[Collected data]
......

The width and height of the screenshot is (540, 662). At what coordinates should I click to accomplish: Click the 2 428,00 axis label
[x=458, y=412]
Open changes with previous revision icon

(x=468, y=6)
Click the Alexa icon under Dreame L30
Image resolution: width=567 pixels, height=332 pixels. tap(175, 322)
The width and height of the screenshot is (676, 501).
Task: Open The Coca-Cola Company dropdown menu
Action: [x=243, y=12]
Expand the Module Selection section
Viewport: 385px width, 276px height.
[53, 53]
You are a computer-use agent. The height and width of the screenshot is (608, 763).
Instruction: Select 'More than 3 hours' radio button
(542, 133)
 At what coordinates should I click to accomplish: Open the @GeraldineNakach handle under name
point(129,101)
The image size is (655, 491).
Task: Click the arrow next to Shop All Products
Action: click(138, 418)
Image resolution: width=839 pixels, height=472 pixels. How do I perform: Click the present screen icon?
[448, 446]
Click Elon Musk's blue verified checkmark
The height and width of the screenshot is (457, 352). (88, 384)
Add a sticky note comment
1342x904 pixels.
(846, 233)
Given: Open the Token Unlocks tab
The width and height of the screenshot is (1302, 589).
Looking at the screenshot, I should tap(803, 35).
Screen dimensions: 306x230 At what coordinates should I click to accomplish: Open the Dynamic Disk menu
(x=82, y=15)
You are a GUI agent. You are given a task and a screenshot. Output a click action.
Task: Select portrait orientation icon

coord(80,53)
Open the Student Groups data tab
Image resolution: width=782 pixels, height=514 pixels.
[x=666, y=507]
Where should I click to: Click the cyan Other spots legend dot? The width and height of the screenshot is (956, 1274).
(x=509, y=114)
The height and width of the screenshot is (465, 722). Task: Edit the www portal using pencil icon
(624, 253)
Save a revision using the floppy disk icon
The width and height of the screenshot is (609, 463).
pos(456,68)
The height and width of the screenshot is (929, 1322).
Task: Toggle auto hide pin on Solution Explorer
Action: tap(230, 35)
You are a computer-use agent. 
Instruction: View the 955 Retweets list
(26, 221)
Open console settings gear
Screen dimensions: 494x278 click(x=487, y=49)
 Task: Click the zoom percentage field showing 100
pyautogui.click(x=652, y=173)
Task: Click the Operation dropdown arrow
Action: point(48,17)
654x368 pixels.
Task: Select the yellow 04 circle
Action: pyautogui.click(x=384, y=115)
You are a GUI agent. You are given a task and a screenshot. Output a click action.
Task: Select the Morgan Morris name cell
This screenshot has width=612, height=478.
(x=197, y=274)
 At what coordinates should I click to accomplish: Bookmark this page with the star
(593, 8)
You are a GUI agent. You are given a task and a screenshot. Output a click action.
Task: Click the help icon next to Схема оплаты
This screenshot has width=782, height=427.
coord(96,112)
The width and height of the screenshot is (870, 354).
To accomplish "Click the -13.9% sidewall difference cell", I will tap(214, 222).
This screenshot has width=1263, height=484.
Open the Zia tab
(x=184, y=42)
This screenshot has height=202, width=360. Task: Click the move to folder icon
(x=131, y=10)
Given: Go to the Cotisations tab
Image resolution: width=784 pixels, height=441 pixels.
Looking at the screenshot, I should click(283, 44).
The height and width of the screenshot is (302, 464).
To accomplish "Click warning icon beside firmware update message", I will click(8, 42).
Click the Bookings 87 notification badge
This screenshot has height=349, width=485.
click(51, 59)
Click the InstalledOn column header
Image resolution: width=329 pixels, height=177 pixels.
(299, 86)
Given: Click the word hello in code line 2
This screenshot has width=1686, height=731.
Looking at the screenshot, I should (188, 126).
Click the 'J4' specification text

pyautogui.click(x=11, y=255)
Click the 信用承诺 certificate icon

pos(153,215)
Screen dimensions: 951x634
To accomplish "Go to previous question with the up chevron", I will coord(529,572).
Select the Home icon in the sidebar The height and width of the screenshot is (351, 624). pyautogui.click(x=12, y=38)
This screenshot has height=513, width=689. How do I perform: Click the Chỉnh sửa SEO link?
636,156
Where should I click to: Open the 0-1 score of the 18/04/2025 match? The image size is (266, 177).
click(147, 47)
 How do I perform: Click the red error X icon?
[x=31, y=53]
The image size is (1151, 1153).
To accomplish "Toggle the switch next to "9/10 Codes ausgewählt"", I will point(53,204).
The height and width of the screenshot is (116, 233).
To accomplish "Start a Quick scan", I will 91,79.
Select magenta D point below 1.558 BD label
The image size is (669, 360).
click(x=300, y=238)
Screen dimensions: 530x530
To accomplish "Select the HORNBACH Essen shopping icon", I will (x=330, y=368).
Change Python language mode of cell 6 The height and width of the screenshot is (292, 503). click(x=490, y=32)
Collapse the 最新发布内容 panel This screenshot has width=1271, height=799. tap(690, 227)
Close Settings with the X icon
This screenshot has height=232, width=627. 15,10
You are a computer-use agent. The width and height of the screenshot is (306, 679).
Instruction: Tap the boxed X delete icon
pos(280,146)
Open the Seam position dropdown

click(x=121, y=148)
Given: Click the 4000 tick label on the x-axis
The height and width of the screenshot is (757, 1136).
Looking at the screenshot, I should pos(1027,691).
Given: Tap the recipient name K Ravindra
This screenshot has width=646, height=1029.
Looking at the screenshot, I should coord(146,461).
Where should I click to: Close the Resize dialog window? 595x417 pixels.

......

■ **Task to complete**
Output the data in full, please, exactly as written.

■ **Reply to the task**
The width and height of the screenshot is (540, 662). At what coordinates should I click to accomplish: Click the 2 428,00 axis label
[x=458, y=412]
Open changes with previous revision icon

(x=468, y=6)
Click the Alexa icon under Dreame L30
Image resolution: width=567 pixels, height=332 pixels. tap(175, 322)
The width and height of the screenshot is (676, 501).
Task: Open The Coca-Cola Company dropdown menu
Action: [x=243, y=12]
Expand the Module Selection section
Viewport: 385px width, 276px height.
[53, 53]
You are a computer-use agent. The height and width of the screenshot is (608, 763).
Instruction: Select 'More than 3 hours' radio button
(542, 133)
 At what coordinates should I click to accomplish: Open the @GeraldineNakach handle under name
point(129,101)
The image size is (655, 491).
Task: Click the arrow next to Shop All Products
Action: click(138, 418)
Image resolution: width=839 pixels, height=472 pixels. How do I perform: Click the present screen icon?
[448, 446]
Click Elon Musk's blue verified checkmark
The height and width of the screenshot is (457, 352). (88, 384)
Add a sticky note comment
1342x904 pixels.
(846, 233)
Given: Open the Token Unlocks tab
The width and height of the screenshot is (1302, 589).
Looking at the screenshot, I should tap(803, 35).
Screen dimensions: 306x230 At what coordinates should I click to accomplish: Open the Dynamic Disk menu
(x=82, y=15)
You are a GUI agent. You are given a task and a screenshot. Output a click action.
Task: Select portrait orientation icon

coord(80,53)
Open the Student Groups data tab
Image resolution: width=782 pixels, height=514 pixels.
[x=666, y=507]
Where should I click to: Click the cyan Other spots legend dot? The width and height of the screenshot is (956, 1274).
(x=509, y=114)
The height and width of the screenshot is (465, 722). Task: Edit the www portal using pencil icon
(624, 253)
Save a revision using the floppy disk icon
The width and height of the screenshot is (609, 463).
pos(456,68)
The height and width of the screenshot is (929, 1322).
Task: Toggle auto hide pin on Solution Explorer
Action: tap(230, 35)
You are a computer-use agent. 
Instruction: View the 955 Retweets list
(26, 221)
Open console settings gear
Screen dimensions: 494x278 click(x=487, y=49)
 Task: Click the zoom percentage field showing 100
pyautogui.click(x=652, y=173)
Task: Click the Operation dropdown arrow
Action: point(48,17)
654x368 pixels.
Task: Select the yellow 04 circle
Action: pyautogui.click(x=384, y=115)
You are a GUI agent. You are given a task and a screenshot. Output a click action.
Task: Select the Morgan Morris name cell
This screenshot has width=612, height=478.
(x=197, y=274)
 At what coordinates should I click to accomplish: Bookmark this page with the star
(593, 8)
You are a GUI agent. You are given a task and a screenshot. Output a click action.
Task: Click the help icon next to Схема оплаты
This screenshot has width=782, height=427.
coord(96,112)
The width and height of the screenshot is (870, 354).
To accomplish "Click the -13.9% sidewall difference cell", I will tap(214, 222).
This screenshot has width=1263, height=484.
Open the Zia tab
(x=184, y=42)
This screenshot has height=202, width=360. Task: Click the move to folder icon
(x=131, y=10)
Given: Go to the Cotisations tab
Image resolution: width=784 pixels, height=441 pixels.
Looking at the screenshot, I should click(283, 44).
The height and width of the screenshot is (302, 464).
To accomplish "Click warning icon beside firmware update message", I will click(8, 42).
Click the Bookings 87 notification badge
This screenshot has height=349, width=485.
click(51, 59)
Click the InstalledOn column header
Image resolution: width=329 pixels, height=177 pixels.
(299, 86)
Given: Click the word hello in code line 2
This screenshot has width=1686, height=731.
Looking at the screenshot, I should (188, 126).
Click the 'J4' specification text

pyautogui.click(x=11, y=255)
Click the 信用承诺 certificate icon

pos(153,215)
Screen dimensions: 951x634
To accomplish "Go to previous question with the up chevron", I will coord(529,572).
Select the Home icon in the sidebar The height and width of the screenshot is (351, 624). pyautogui.click(x=12, y=38)
This screenshot has height=513, width=689. How do I perform: Click the Chỉnh sửa SEO link?
636,156
Where should I click to: Open the 0-1 score of the 18/04/2025 match? The image size is (266, 177).
click(147, 47)
 How do I perform: Click the red error X icon?
[x=31, y=53]
The image size is (1151, 1153).
To accomplish "Toggle the switch next to "9/10 Codes ausgewählt"", I will point(53,204).
The height and width of the screenshot is (116, 233).
To accomplish "Start a Quick scan", I will 91,79.
Select magenta D point below 1.558 BD label
The image size is (669, 360).
click(x=300, y=238)
Screen dimensions: 530x530
To accomplish "Select the HORNBACH Essen shopping icon", I will (x=330, y=368).
Change Python language mode of cell 6 The height and width of the screenshot is (292, 503). click(x=490, y=32)
Collapse the 最新发布内容 panel This screenshot has width=1271, height=799. tap(690, 227)
Close Settings with the X icon
This screenshot has height=232, width=627. 15,10
You are a computer-use agent. The width and height of the screenshot is (306, 679).
Instruction: Tap the boxed X delete icon
pos(280,146)
Open the Seam position dropdown

click(x=121, y=148)
Given: Click the 4000 tick label on the x-axis
The height and width of the screenshot is (757, 1136).
Looking at the screenshot, I should pos(1027,691).
Given: Tap the recipient name K Ravindra
This screenshot has width=646, height=1029.
Looking at the screenshot, I should coord(146,461).
Where should I click to: Close the Resize dialog window? 595x417 pixels.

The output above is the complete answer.